What to work on - Rewrite the stretch from the line containing "This screenshot has width=1237, height=594." through the end of the listing, putting "card" in place of "tile" and leaving everything else unchanged.

Task input -

──────────────────────────────

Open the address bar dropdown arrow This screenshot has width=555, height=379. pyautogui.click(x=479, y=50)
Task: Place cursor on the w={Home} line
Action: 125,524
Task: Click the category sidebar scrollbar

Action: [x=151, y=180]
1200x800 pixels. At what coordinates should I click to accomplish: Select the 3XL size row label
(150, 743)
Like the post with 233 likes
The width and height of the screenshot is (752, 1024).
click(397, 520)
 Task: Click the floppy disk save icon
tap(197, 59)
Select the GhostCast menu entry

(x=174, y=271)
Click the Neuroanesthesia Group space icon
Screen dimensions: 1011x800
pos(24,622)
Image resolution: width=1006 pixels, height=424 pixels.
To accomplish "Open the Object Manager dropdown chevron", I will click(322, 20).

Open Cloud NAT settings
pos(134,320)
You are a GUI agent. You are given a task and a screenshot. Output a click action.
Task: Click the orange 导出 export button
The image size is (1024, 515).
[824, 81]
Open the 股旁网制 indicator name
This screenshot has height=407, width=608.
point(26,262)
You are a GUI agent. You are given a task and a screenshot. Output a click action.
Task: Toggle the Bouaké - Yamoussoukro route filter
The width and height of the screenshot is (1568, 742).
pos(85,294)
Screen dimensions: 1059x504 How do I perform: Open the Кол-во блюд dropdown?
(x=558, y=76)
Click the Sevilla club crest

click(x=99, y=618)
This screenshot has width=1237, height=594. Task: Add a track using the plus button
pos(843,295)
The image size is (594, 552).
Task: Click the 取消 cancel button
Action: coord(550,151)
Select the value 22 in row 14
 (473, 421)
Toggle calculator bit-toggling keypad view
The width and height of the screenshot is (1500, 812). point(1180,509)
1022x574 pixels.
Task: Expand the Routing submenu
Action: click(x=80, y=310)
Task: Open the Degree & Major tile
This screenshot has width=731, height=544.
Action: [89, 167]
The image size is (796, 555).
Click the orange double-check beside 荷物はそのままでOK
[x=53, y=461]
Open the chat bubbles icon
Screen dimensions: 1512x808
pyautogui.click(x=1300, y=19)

──────────────────────────────

Output for this task -
This screenshot has width=1237, height=594. Task: Add a track using the plus button
pos(843,295)
The image size is (594, 552).
Task: Click the 取消 cancel button
Action: coord(550,151)
Select the value 22 in row 14
 (473, 421)
Toggle calculator bit-toggling keypad view
The width and height of the screenshot is (1500, 812). point(1180,509)
1022x574 pixels.
Task: Expand the Routing submenu
Action: click(x=80, y=310)
Task: Open the Degree & Major card
This screenshot has width=731, height=544.
Action: [89, 167]
The image size is (796, 555).
Click the orange double-check beside 荷物はそのままでOK
[x=53, y=461]
Open the chat bubbles icon
Screen dimensions: 1512x808
pyautogui.click(x=1300, y=19)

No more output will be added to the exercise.